━━ Data to examine ━━
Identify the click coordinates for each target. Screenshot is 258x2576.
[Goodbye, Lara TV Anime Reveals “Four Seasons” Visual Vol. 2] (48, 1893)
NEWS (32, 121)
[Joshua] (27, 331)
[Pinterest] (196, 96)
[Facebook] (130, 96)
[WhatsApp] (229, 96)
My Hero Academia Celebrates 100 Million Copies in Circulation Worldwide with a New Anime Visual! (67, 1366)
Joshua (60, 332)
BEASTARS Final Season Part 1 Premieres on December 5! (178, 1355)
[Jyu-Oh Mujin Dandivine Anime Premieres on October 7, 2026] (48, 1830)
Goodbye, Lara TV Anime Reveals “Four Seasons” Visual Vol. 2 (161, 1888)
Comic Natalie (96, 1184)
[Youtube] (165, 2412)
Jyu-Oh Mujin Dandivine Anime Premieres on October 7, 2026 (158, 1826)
━━━
━━ Data to examine ━━
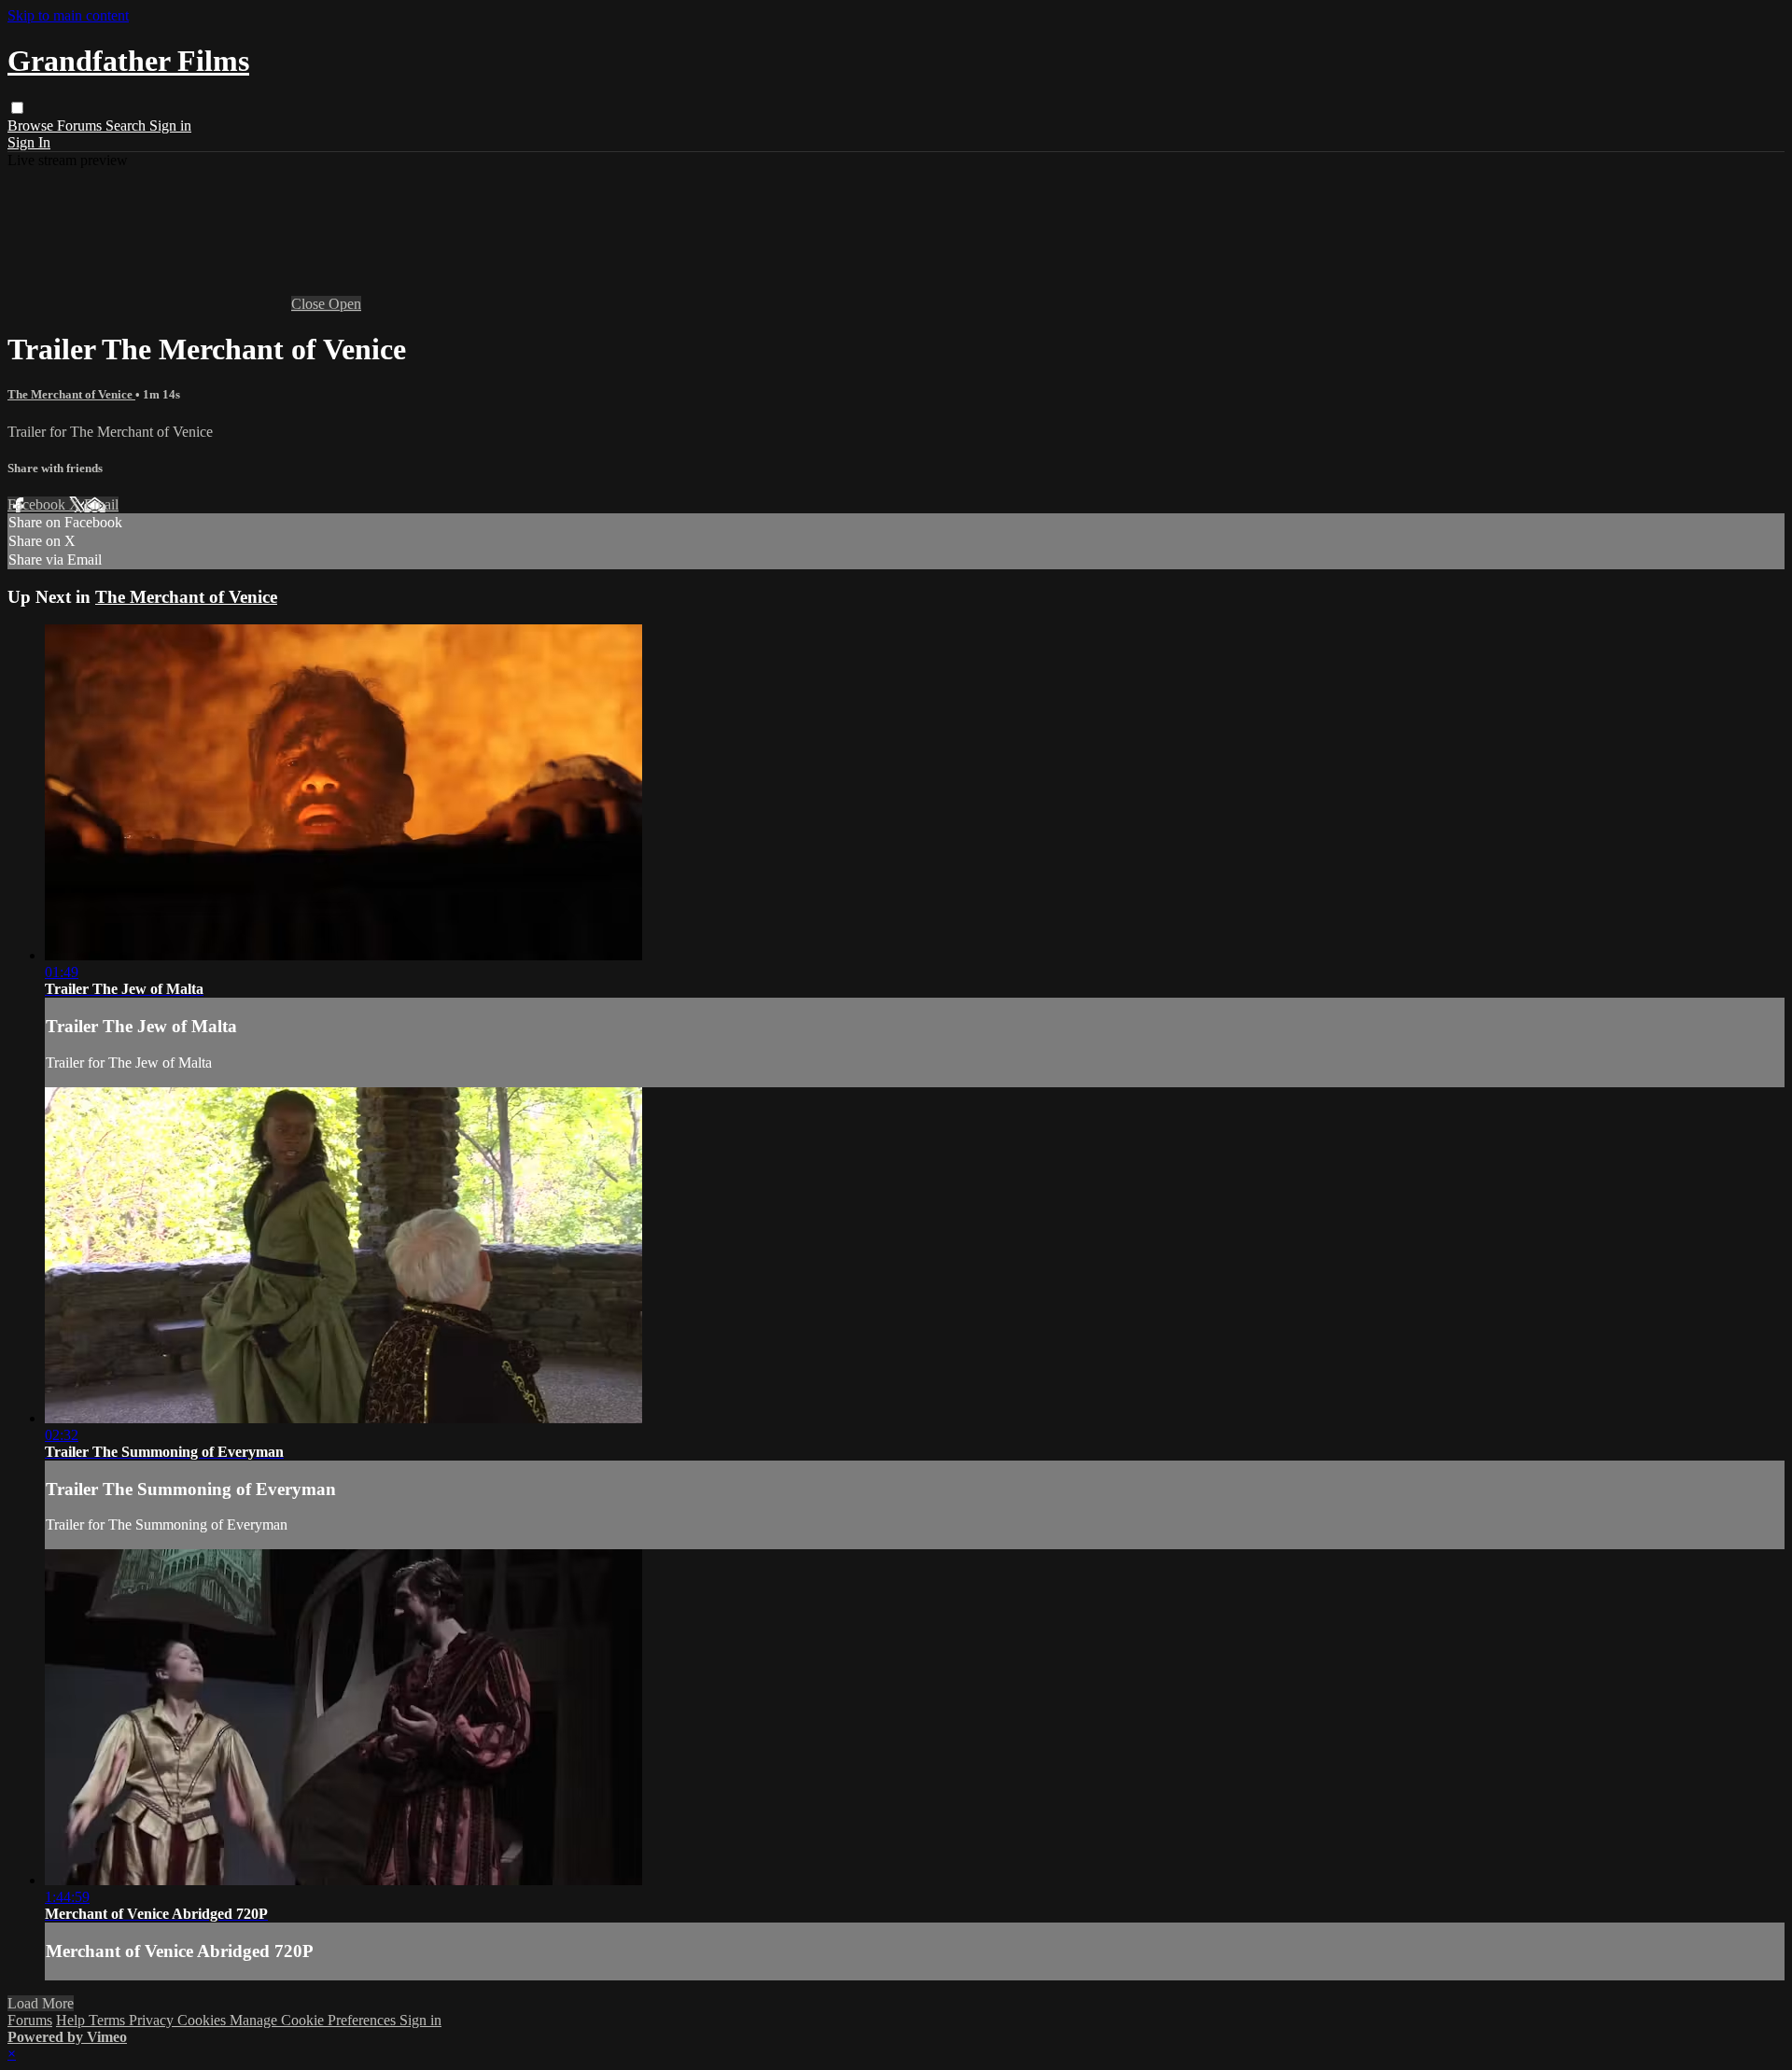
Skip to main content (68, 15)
━━━
━━ Data to examine ━━
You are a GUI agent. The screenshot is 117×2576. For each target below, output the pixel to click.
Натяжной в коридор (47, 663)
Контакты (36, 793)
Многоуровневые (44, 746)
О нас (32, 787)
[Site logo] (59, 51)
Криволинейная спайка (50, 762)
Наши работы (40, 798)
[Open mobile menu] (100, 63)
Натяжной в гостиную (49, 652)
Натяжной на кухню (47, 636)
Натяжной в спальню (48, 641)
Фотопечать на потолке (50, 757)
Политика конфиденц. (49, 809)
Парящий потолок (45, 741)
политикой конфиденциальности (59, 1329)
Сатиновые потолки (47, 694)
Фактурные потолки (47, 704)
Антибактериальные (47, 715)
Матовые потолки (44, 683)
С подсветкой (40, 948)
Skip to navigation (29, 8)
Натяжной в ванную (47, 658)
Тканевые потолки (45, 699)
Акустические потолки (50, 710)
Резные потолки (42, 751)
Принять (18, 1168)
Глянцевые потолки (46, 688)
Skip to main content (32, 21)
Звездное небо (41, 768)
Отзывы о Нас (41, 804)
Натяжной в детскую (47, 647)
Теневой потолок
━━━
=== What to work on ===
Every line above from the line with "Сатиновые потолки (47, 694)" to the line with "Резные потолки (42, 751)", inclusive, must be returned exactly; no other line belongs in the reply.

=== Result of the exercise ===
Сатиновые потолки (47, 694)
Фактурные потолки (47, 704)
Антибактериальные (47, 715)
Матовые потолки (44, 683)
С подсветкой (40, 948)
Skip to navigation (29, 8)
Натяжной в ванную (47, 658)
Тканевые потолки (45, 699)
Акустические потолки (50, 710)
Резные потолки (42, 751)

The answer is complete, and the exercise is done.